At first it appeared as though my dining companions and I would get to test my pal's theory when we pulled into the strip mall housing Mambo 5. Most often I have a pretty good idea of a place's ambiance before going for a review because I cruise by to check it out ahead of time. But Mambo 5 was so far west of Miami's regular restaurant rows that I'd picked it purely on the basis of a menu I'd seen more than a year before, when the restaurant opened; it offered what sounded like more creative upscale Hispanic fare than most. Brandade-stuffed piquillo peppers and a "secret wild free range duck and mango sauce" were the clinchers. From the parking lot out front, though, the eatery didn't seem like there'd be much wild duck on the menu. It looked like a Cuban coffee shop.
It was, and it wasn't. Formerly the venerable Zaragozana (named for a famous Havana nightclub/restaurant that dated from 1830; promisingly, the original's motto had been "the fish we serve today slept in the ocean last night"), Mambo 5 is two eateries in one. The very visible one is a casual cafetería with, naturally, a coffee window. But next door, under a sign that just reads "Lounge," there's a dining and dancing venue featuring live Latin music most days -- meaning real bands playing musical instruments, not merely DJs. In fact there were two bands on the Wednesday night of my first visit, both good and both very nostalgic. The first group, which had a female singer, performed some infectiously danceable tunes I'd not heard since the last time I raided my parents' collection of pre-Fidel-era 78 rpm records. The glitzy resto-lounge's large dance floor, empty when we arrived around 8:00, was packed by 10:00, with couples who definitely knew their way around a mambo -- though most seemed young enough that their grandparents had probably danced to the original hits.
Most dancers, though, were not dining. And after a bite of corazon de filete quemado al brandy, my party decided that was wise. The brandy-flambéed filet mignon may indeed have been oak-grilled. It had definitely been grilled for long enough that the ten-ounce steak, which we had ordered very, very rare (in Spanish, so no chance of a language misunderstanding), came shrunk to the size of roughly a size-three child's shoe, and about as tender. But somehow that was not long enough on the flame to burn the raw alcohol taste off the liquor saucing the sad little gray slab.
In fact the wild duck with mango sauce, along with most of the more nuevo-sounding items on the original menu, were no longer listed. But we plowed through, ordering whatever marginally inventive items remained. In the absence of enticing el pollo al hojaldre, for instance, whose description had sounded like a sort of tropical poultry Wellington (the chicken was wrapped, with spinach in béchamel, in a pastry crust, and served in a Vizcaina sauce), we tried Pollo Mambo. The passion fruit sauce that came with the dish had a nicely balanced, tangy sweetness. The breaded chicken breast itself, however, was dried out.
Similarly, the red (pink, really) pepper potion that came with bacalao a la salsa de pimiento rojowas a winner, creamy smooth yet tart like an especially elegant romesco sauce. But the Norwegian cod otherwise had little flavor and less texture; how did the chef even manage to make the fish fillet simultaneously dry and mushy?

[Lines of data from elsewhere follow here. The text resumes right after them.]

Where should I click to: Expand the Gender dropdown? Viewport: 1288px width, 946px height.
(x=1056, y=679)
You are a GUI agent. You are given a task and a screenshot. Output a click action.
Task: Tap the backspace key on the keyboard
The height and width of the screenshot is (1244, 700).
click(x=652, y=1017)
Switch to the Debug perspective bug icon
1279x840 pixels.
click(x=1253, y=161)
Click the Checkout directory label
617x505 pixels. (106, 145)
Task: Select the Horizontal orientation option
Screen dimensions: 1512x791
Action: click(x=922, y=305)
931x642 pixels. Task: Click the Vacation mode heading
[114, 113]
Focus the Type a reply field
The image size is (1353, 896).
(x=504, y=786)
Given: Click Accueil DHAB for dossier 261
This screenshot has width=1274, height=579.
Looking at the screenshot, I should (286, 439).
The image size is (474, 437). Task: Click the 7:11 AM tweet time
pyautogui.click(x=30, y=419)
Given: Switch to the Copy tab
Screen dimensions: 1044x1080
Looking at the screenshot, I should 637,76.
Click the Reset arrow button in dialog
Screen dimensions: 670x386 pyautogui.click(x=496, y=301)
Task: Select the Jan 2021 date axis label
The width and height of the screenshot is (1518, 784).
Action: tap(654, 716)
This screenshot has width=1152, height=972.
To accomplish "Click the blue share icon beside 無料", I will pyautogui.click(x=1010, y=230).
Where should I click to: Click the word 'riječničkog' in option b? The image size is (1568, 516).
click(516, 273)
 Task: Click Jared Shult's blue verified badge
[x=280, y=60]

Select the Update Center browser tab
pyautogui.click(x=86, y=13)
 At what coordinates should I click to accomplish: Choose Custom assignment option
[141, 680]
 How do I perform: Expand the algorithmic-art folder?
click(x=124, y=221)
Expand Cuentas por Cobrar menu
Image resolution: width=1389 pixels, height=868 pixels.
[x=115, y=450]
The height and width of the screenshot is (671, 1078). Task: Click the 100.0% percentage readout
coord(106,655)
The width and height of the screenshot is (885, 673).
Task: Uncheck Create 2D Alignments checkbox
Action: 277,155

Moving on to more homey fare, parrillada de mariscos Mambo #5 featured an assortment of seafood that was unquestionably generous. Two lobster tails and some sizable shrimp had a lovely pronounced wood-grilled taste, too. And while both crustaceans had been cooked too long, a rub in the intensely concentrated marinade on the bottom of the parrillada's platter added moisture and further flavor. Sadly, the sea scallops, so overcooked that they flaked, were bland beyond help. Clams were big and rubbery. Mussels were bigger, with a fishiness that suggested they might have slept in the ocean circa 1830. Squid was unspeakable. The gelatinous, gristlelike rings and chunks might have worked well as athletic innersoles, but were not a workout to which even diners with fortitude would have wanted to subject their teeth.